Die Idee wäre also geboren. Doch welche Technologie wählt man für eine kleine Anwendung, die man mal so “nebenbei” entwickeln kann und bis spätestens zum Eröffnungsspiel produktiv sein sollte? Nach ein paar Überlegungen sollten diese nicht-funktionalen Anforderungen erfüllt sein:

  • Die Entwicklungsumgebung sollte möglichst einfach aufzusetzen sein.
  • Die Anwendung sollte auch über das Smartphone bedienbar sein. So kann ein (fast) vergessener Tipp noch kurz vor dem Anpfiff vor dem Fernseher abgegeben werden.
  • Die Zeit für Build, Deployment und Betrieb der Anwendung sollte möglichst kurz und komfortabel sein. Aus Entwicklersicht möchte man seine knappe Zeit für die wirklich wichtigen Features investieren und nicht mit der Einrichtung von Servern.

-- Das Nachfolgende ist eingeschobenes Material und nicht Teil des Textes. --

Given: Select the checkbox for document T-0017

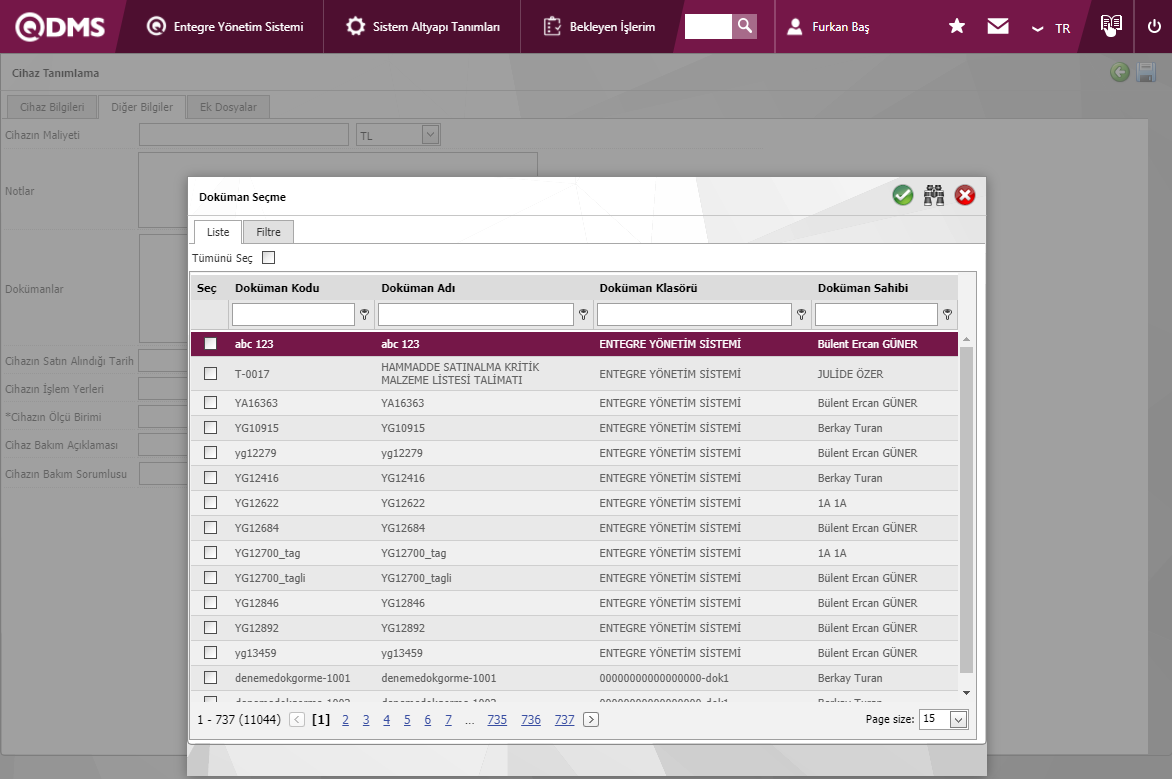Looking at the screenshot, I should click(210, 374).
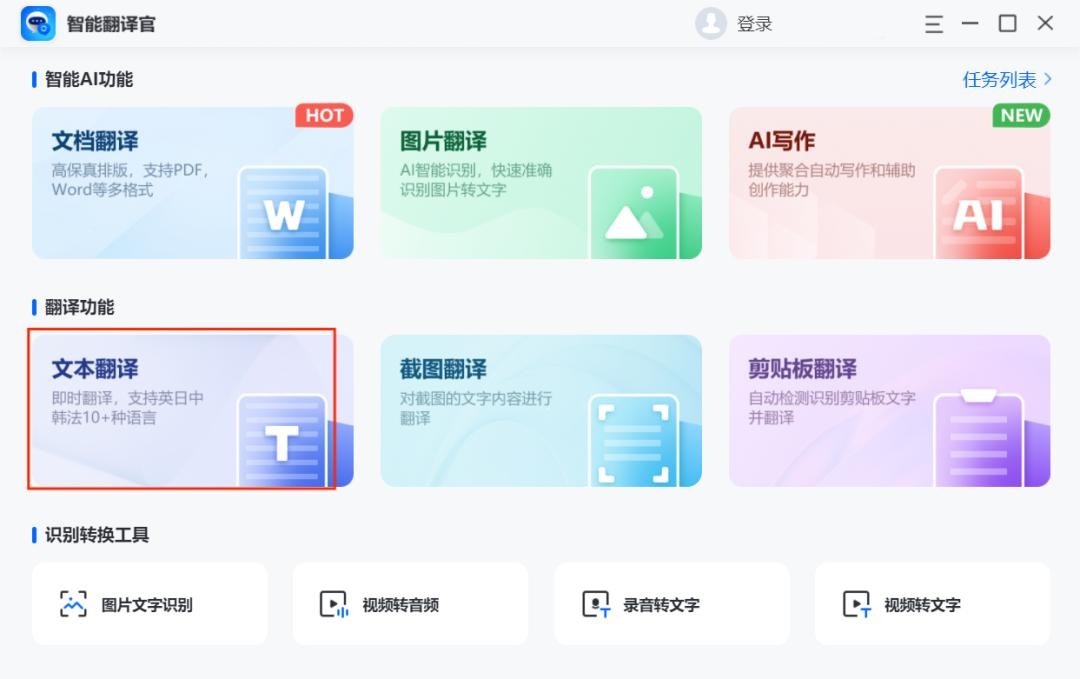1080x679 pixels.
Task: Click the 视频转音频 icon
Action: (x=333, y=604)
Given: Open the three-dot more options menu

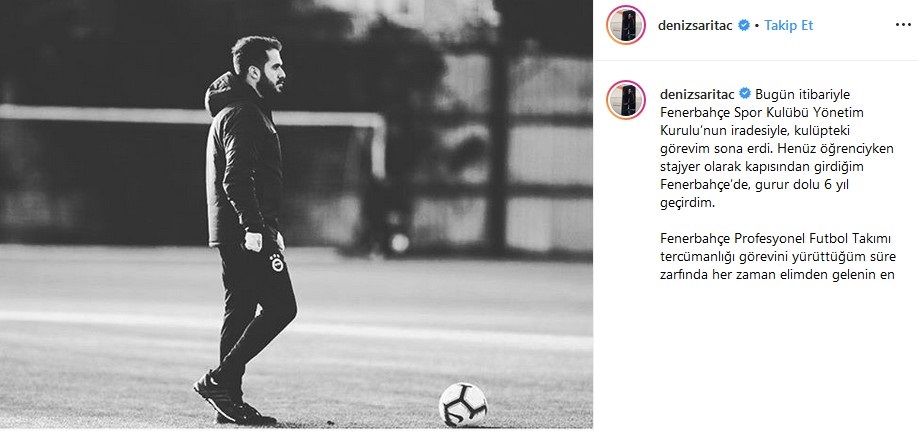Looking at the screenshot, I should click(x=903, y=25).
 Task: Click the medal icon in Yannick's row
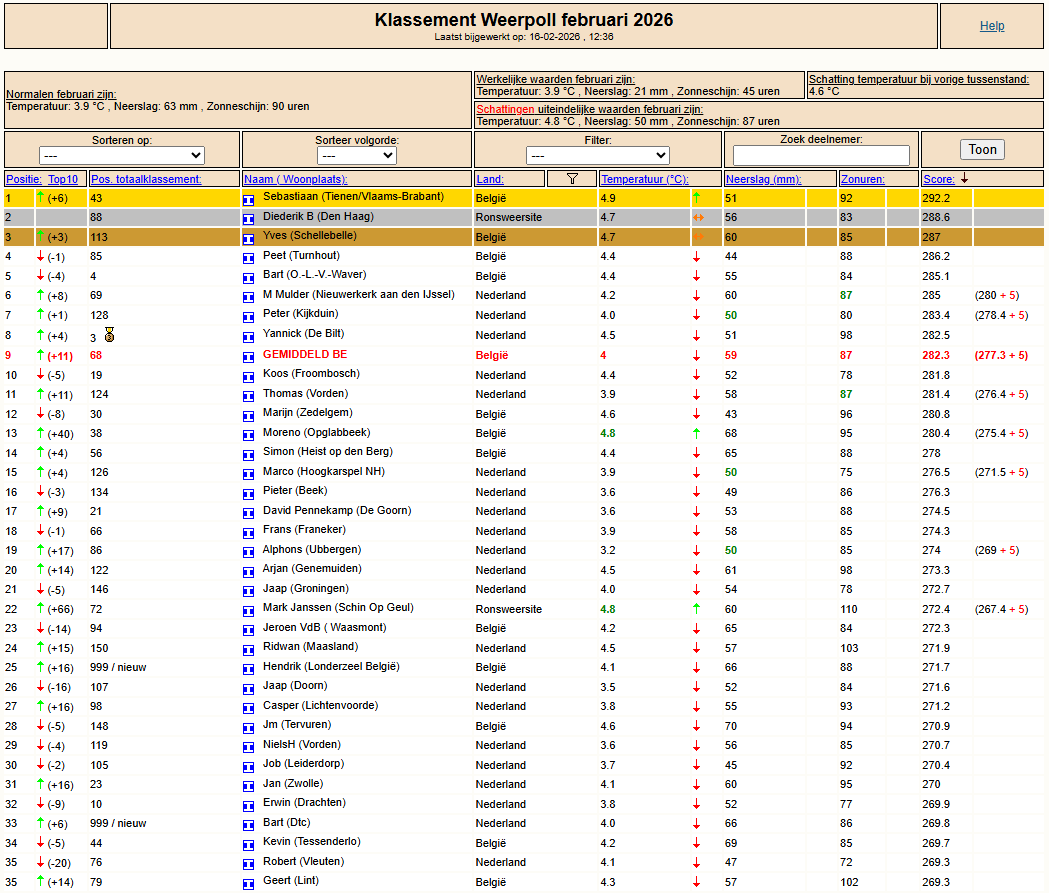(x=109, y=335)
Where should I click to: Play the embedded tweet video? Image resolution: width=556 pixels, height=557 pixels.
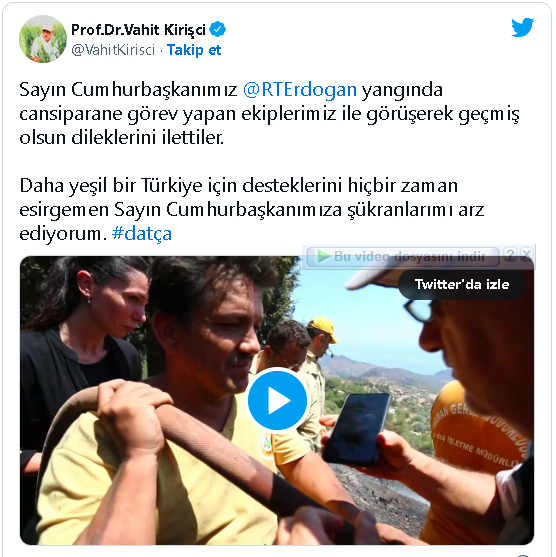[x=277, y=400]
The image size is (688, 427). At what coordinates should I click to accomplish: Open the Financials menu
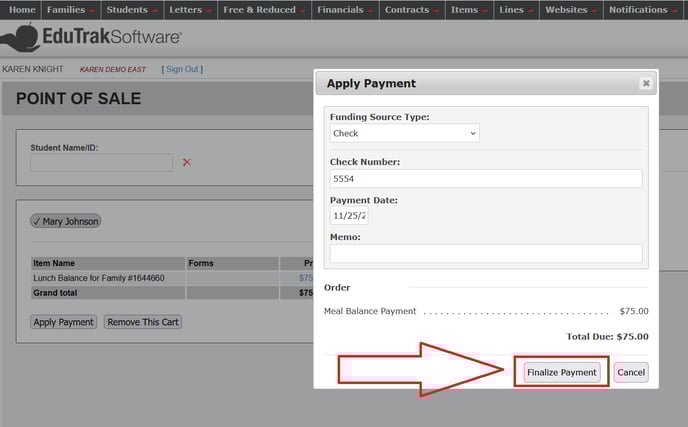pyautogui.click(x=345, y=10)
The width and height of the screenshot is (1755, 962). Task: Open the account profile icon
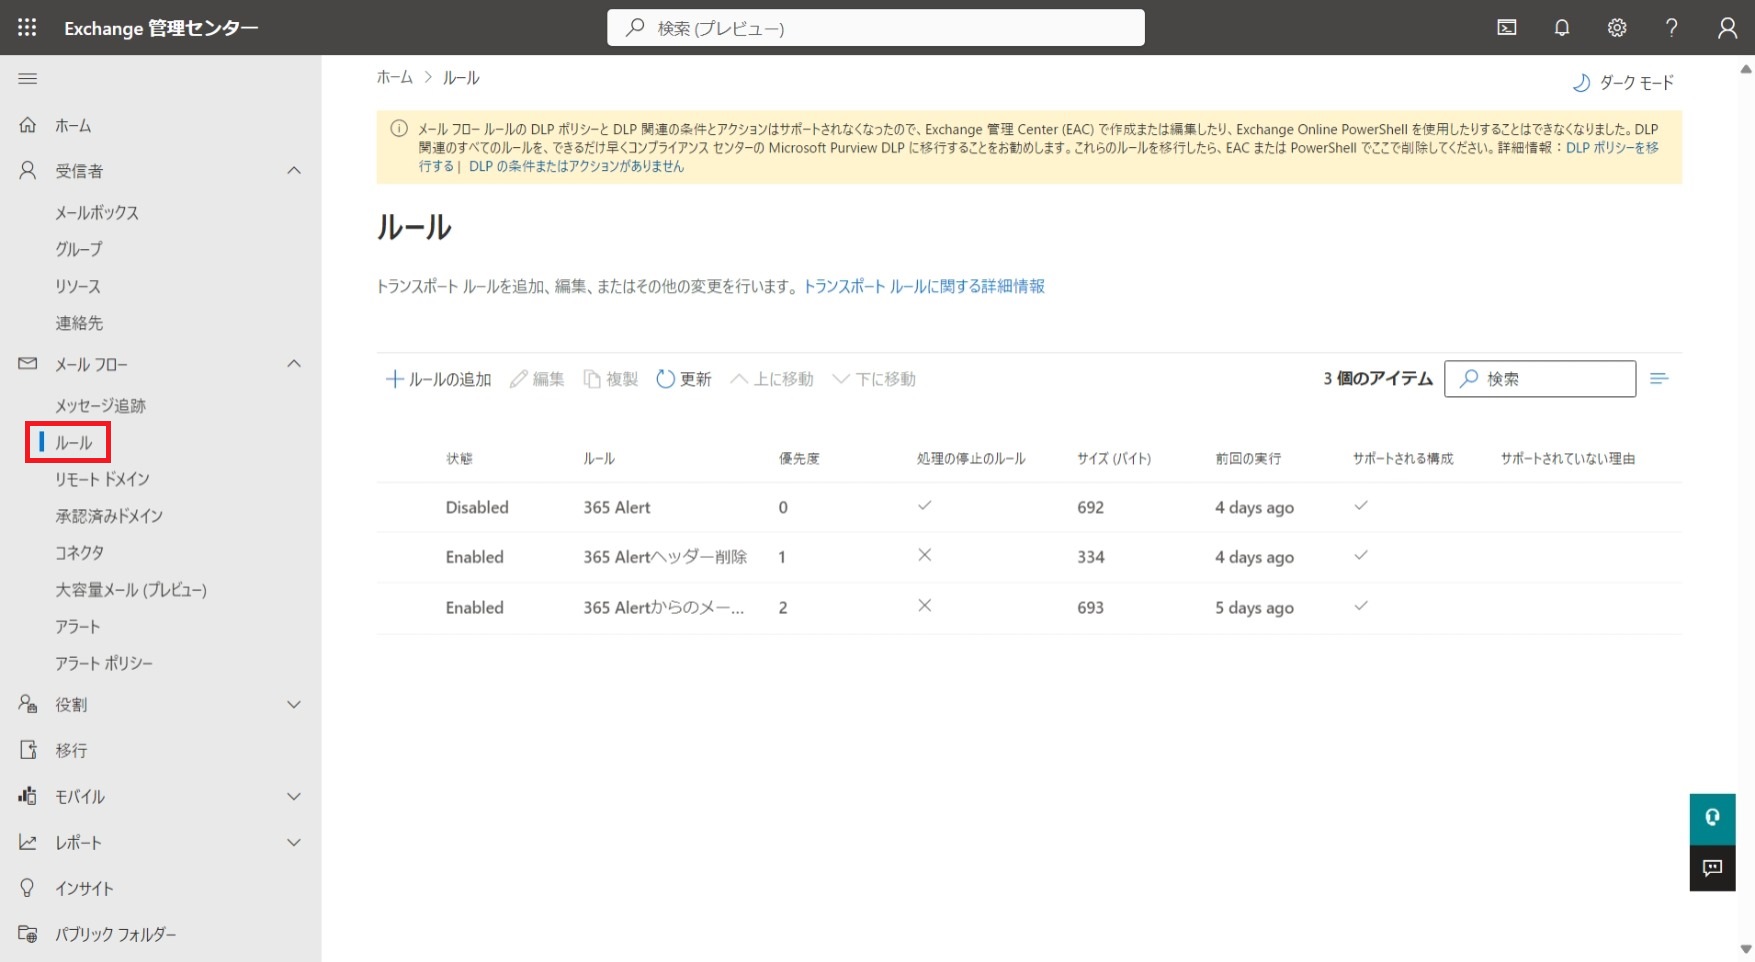tap(1727, 28)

Nach reichlicher Überlegung wurde folgender Technologie-Stack gewählt:

Das Aufsetzen einer neuen Anwendung mit Spring Boot ist recht einfach. Über die Spring Initializr Website kann man sich das Grundgerüst als Maven oder Gradle Projekt direkt generieren lassen. Spring Boot bringt gleich den benötigten Web-Servlet-Container (Tomcat oder Jetty) mit und erzeugt eine komplette JAR-Datei (sog. Fat-Jar), die alle Abhängigkeiten inkl. dem Servlet-Container beinhaltet. So muss kein separater Tomcat für Entwicklung und Betrieb installiert werden. Durch die Bündelung der Anwendung mit der Laufzeitumgebung eignet sich Spring Boot besonders für Microservice-Architekturen. In unserem Fall macht eine weitere Unterteilung nach fachlichen Gesichtspunkten aufgrund der geringen Anwendungsgröße allerdings keinen Sinn. Aus Architektursicht entspricht die (autonome) Anwendung daher eher einem Self-Contained System.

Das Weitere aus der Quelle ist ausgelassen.